--- WORK TO COMPLETE ---
Print each record below word for word.

DATA TO PROCESS: Begin

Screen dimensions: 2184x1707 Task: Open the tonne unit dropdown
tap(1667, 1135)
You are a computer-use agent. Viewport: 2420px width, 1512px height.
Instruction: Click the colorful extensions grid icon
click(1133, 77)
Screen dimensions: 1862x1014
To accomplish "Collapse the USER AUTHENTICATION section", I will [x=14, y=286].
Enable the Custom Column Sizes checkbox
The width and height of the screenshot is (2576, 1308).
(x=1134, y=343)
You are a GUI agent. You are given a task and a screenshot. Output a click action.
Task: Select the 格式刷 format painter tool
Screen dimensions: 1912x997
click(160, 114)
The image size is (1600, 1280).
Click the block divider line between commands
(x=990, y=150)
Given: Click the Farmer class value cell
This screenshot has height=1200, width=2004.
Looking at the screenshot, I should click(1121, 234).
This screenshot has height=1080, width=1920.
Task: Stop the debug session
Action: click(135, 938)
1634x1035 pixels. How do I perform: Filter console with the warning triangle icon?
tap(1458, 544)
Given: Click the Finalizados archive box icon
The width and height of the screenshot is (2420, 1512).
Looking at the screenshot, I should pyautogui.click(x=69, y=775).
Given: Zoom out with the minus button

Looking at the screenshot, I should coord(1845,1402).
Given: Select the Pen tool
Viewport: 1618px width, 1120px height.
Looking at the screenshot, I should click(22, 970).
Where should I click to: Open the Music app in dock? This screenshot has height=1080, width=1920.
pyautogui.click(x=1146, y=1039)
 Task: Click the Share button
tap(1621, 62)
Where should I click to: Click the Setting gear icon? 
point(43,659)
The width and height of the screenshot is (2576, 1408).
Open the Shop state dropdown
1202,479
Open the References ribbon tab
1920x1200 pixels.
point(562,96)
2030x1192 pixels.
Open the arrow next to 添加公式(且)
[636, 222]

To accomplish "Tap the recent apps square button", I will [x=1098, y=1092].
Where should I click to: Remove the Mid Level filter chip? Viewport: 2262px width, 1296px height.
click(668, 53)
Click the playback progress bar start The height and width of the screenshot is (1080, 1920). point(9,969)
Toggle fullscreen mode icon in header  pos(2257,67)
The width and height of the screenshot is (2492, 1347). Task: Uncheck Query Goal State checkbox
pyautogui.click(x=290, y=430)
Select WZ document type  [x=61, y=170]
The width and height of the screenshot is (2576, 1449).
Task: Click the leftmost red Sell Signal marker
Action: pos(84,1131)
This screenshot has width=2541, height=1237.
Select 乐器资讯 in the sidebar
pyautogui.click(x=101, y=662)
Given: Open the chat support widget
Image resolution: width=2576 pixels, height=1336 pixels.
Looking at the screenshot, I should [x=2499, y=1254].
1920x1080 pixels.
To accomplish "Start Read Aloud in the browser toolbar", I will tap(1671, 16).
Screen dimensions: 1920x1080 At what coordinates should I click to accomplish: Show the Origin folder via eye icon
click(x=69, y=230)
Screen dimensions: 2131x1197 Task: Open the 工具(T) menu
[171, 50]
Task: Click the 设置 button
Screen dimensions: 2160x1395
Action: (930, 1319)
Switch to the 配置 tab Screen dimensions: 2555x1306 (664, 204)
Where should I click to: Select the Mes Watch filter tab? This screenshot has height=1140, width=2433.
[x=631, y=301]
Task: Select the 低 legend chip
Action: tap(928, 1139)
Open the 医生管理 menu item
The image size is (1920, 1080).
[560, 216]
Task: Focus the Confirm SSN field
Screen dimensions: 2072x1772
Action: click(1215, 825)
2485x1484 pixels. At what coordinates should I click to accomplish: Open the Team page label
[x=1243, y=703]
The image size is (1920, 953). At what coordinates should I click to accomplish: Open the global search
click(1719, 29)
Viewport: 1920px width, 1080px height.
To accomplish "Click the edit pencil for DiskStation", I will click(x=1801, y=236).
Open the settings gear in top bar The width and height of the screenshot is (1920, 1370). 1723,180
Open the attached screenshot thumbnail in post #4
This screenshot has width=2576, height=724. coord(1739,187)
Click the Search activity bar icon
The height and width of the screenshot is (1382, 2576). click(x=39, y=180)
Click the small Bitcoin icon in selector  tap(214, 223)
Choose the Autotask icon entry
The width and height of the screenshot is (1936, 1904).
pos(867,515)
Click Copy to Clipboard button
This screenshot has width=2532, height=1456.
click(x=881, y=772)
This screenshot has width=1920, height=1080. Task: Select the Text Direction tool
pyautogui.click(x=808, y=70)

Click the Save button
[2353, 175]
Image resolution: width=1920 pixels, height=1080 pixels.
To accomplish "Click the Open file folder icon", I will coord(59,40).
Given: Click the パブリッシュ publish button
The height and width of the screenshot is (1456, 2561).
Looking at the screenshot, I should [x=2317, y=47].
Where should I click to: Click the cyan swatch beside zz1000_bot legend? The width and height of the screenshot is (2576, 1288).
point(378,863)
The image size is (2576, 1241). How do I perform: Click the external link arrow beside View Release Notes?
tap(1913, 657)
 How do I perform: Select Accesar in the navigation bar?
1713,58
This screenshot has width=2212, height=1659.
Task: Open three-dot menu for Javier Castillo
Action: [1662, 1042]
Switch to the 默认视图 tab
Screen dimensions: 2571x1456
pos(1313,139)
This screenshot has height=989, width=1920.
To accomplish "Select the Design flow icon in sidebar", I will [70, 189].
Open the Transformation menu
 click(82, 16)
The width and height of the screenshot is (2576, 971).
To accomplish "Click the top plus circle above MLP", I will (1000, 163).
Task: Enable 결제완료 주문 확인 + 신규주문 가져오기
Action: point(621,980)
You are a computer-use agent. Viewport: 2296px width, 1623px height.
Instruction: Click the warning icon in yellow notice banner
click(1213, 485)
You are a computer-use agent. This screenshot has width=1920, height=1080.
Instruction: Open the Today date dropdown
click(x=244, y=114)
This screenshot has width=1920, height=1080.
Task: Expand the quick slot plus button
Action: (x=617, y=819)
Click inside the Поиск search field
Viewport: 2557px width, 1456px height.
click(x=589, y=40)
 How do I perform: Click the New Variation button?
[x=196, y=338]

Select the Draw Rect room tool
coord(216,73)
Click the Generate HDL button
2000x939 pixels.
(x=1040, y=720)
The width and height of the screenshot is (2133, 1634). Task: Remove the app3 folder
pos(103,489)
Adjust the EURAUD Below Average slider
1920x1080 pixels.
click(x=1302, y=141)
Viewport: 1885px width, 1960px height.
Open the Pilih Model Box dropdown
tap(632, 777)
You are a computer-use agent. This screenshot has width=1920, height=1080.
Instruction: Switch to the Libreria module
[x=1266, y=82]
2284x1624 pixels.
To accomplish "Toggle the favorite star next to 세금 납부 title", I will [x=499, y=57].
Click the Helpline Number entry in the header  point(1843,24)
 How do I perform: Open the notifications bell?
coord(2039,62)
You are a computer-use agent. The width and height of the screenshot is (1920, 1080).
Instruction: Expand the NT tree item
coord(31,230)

DATA TO PROCESS: End

--- SOLUTION BELOW ---
Screen dimensions: 2184x1707 Task: Open the tonne unit dropdown
tap(1667, 1135)
You are a computer-use agent. Viewport: 2420px width, 1512px height.
Instruction: Click the colorful extensions grid icon
click(1133, 77)
Screen dimensions: 1862x1014
To accomplish "Collapse the USER AUTHENTICATION section", I will [x=14, y=286].
Enable the Custom Column Sizes checkbox
The width and height of the screenshot is (2576, 1308).
(x=1134, y=343)
You are a GUI agent. You are given a task and a screenshot. Output a click action.
Task: Select the 格式刷 format painter tool
Screen dimensions: 1912x997
click(160, 114)
The image size is (1600, 1280).
Click the block divider line between commands
(x=990, y=150)
Given: Click the Farmer class value cell
This screenshot has height=1200, width=2004.
Looking at the screenshot, I should click(1121, 234).
This screenshot has height=1080, width=1920.
Task: Stop the debug session
Action: click(135, 938)
1634x1035 pixels. How do I perform: Filter console with the warning triangle icon?
tap(1458, 544)
Given: Click the Finalizados archive box icon
The width and height of the screenshot is (2420, 1512).
Looking at the screenshot, I should pyautogui.click(x=69, y=775).
Given: Zoom out with the minus button

Looking at the screenshot, I should coord(1845,1402).
Given: Select the Pen tool
Viewport: 1618px width, 1120px height.
Looking at the screenshot, I should click(22, 970).
Where should I click to: Open the Music app in dock? This screenshot has height=1080, width=1920.
pyautogui.click(x=1146, y=1039)
 Task: Click the Share button
tap(1621, 62)
Where should I click to: Click the Setting gear icon? 
point(43,659)
The width and height of the screenshot is (2576, 1408).
Open the Shop state dropdown
1202,479
Open the References ribbon tab
1920x1200 pixels.
point(562,96)
2030x1192 pixels.
Open the arrow next to 添加公式(且)
[636, 222]

To accomplish "Tap the recent apps square button", I will [x=1098, y=1092].
Where should I click to: Remove the Mid Level filter chip? Viewport: 2262px width, 1296px height.
click(668, 53)
Click the playback progress bar start The height and width of the screenshot is (1080, 1920). point(9,969)
Toggle fullscreen mode icon in header  pos(2257,67)
The width and height of the screenshot is (2492, 1347). Task: Uncheck Query Goal State checkbox
pyautogui.click(x=290, y=430)
Select WZ document type  [x=61, y=170]
The width and height of the screenshot is (2576, 1449).
Task: Click the leftmost red Sell Signal marker
Action: pos(84,1131)
This screenshot has width=2541, height=1237.
Select 乐器资讯 in the sidebar
pyautogui.click(x=101, y=662)
Given: Open the chat support widget
Image resolution: width=2576 pixels, height=1336 pixels.
Looking at the screenshot, I should [x=2499, y=1254].
1920x1080 pixels.
To accomplish "Start Read Aloud in the browser toolbar", I will tap(1671, 16).
Screen dimensions: 1920x1080 At what coordinates should I click to accomplish: Show the Origin folder via eye icon
click(x=69, y=230)
Screen dimensions: 2131x1197 Task: Open the 工具(T) menu
[171, 50]
Task: Click the 设置 button
Screen dimensions: 2160x1395
Action: (930, 1319)
Switch to the 配置 tab Screen dimensions: 2555x1306 (664, 204)
Where should I click to: Select the Mes Watch filter tab? This screenshot has height=1140, width=2433.
[x=631, y=301]
Task: Select the 低 legend chip
Action: tap(928, 1139)
Open the 医生管理 menu item
The image size is (1920, 1080).
[560, 216]
Task: Focus the Confirm SSN field
Screen dimensions: 2072x1772
Action: click(1215, 825)
2485x1484 pixels. At what coordinates should I click to accomplish: Open the Team page label
[x=1243, y=703]
The image size is (1920, 953). At what coordinates should I click to accomplish: Open the global search
click(1719, 29)
Viewport: 1920px width, 1080px height.
To accomplish "Click the edit pencil for DiskStation", I will click(x=1801, y=236).
Open the settings gear in top bar The width and height of the screenshot is (1920, 1370). 1723,180
Open the attached screenshot thumbnail in post #4
This screenshot has width=2576, height=724. coord(1739,187)
Click the Search activity bar icon
The height and width of the screenshot is (1382, 2576). click(x=39, y=180)
Click the small Bitcoin icon in selector  tap(214, 223)
Choose the Autotask icon entry
The width and height of the screenshot is (1936, 1904).
pos(867,515)
Click Copy to Clipboard button
This screenshot has width=2532, height=1456.
click(x=881, y=772)
This screenshot has width=1920, height=1080. Task: Select the Text Direction tool
pyautogui.click(x=808, y=70)

Click the Save button
[2353, 175]
Image resolution: width=1920 pixels, height=1080 pixels.
To accomplish "Click the Open file folder icon", I will coord(59,40).
Given: Click the パブリッシュ publish button
The height and width of the screenshot is (1456, 2561).
Looking at the screenshot, I should [x=2317, y=47].
Where should I click to: Click the cyan swatch beside zz1000_bot legend? The width and height of the screenshot is (2576, 1288).
point(378,863)
The image size is (2576, 1241). How do I perform: Click the external link arrow beside View Release Notes?
tap(1913, 657)
 How do I perform: Select Accesar in the navigation bar?
1713,58
This screenshot has width=2212, height=1659.
Task: Open three-dot menu for Javier Castillo
Action: [1662, 1042]
Switch to the 默认视图 tab
Screen dimensions: 2571x1456
pos(1313,139)
This screenshot has height=989, width=1920.
To accomplish "Select the Design flow icon in sidebar", I will [70, 189].
Open the Transformation menu
 click(82, 16)
The width and height of the screenshot is (2576, 971).
To accomplish "Click the top plus circle above MLP", I will (1000, 163).
Task: Enable 결제완료 주문 확인 + 신규주문 가져오기
Action: point(621,980)
You are a computer-use agent. Viewport: 2296px width, 1623px height.
Instruction: Click the warning icon in yellow notice banner
click(1213, 485)
You are a computer-use agent. This screenshot has width=1920, height=1080.
Instruction: Open the Today date dropdown
click(x=244, y=114)
This screenshot has width=1920, height=1080.
Task: Expand the quick slot plus button
Action: (x=617, y=819)
Click inside the Поиск search field
Viewport: 2557px width, 1456px height.
click(x=589, y=40)
 How do I perform: Click the New Variation button?
[x=196, y=338]

Select the Draw Rect room tool
coord(216,73)
Click the Generate HDL button
2000x939 pixels.
(x=1040, y=720)
The width and height of the screenshot is (2133, 1634). Task: Remove the app3 folder
pos(103,489)
Adjust the EURAUD Below Average slider
1920x1080 pixels.
click(x=1302, y=141)
Viewport: 1885px width, 1960px height.
Open the Pilih Model Box dropdown
tap(632, 777)
You are a computer-use agent. This screenshot has width=1920, height=1080.
Instruction: Switch to the Libreria module
[x=1266, y=82]
2284x1624 pixels.
To accomplish "Toggle the favorite star next to 세금 납부 title", I will [x=499, y=57].
Click the Helpline Number entry in the header  point(1843,24)
 How do I perform: Open the notifications bell?
coord(2039,62)
You are a computer-use agent. The width and height of the screenshot is (1920, 1080).
Instruction: Expand the NT tree item
coord(31,230)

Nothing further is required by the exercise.